L’immagine è una rappresentazione della realtà, riproduce solo alcuni aspetti adeguati a ciò che deve dire: questo volto selettivo della rappresentazione sottolinea la propensione alla semplificazione e all’astrazione, indispensabili alla funzione comunicativa. Se l’immagine è un linguaggio, perché definisce e struttura la nostra vita, allora anche quello dei frattali è propriamente un linguaggio, in quanto ci permette di prendere rapporto con la realtà e di parlarne. Benoît Mandelbrot era l’unico fino a quel momento ad aver considerato la possibilità che questo tipo di irregolarità in natura costituisse un argomento a sé; per organizzare in modo coerente il frutto delle sue ricerche e renderlo cosi accessibile a tutti, ci voleva un nome. Arrivò con la pubblicazione di “Les objets fractals: forme, hasard et dimension” (Parigi, Flammarion, 1975) ,seguito dal più famoso “The fractal geometry of nature” ( New York, Time Books, 1982), che invece di chiudere un ciclo di studi, suscitarono un interesse diffuso, tale da far crollare un muro di pregiudizi e scetticismi, consacrando l’argomento nella storia del pensiero matematico e tributandone la caduta a lungo termine su svariate discipline. I campi di interesse sono quindi i più svariati, ma l'elemento unificatore è costituito dalla possibilità di analizzare, spiegare e classificare fenomeni altrimenti inesplicabili, attraverso un’esperienza data e versatile. Ogni albero si basa su regole di ramificazioni elementari e ricorsive, analoghe a quelle che determinano la struttura di bronchi e polmoni; la linfa nelle piante e la circolazione del sangue nei mammiferi seguono percorsi frattali, cosi come le spugne marine e i coralli, le nubi e le coste, hanno processi frattali di accrescimento.
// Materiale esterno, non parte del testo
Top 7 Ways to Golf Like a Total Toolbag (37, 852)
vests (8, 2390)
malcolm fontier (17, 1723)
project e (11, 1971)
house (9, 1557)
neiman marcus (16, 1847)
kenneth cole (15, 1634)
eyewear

Seguendo la visione del pensiero olistico, potremmo allora dire che ogni frattale genera l'altro in un’elaborazione ciclica e ‘auto-rigenerativa’, configurata da ripetizioni a intervalli non periodici della sua struttura di base, nonché dall’emergere di complessi nuovi e a loro volta omogenei, individuando così in esso l’ennesimo ‘pattern elastico’ che costituisce il nostro ambiente.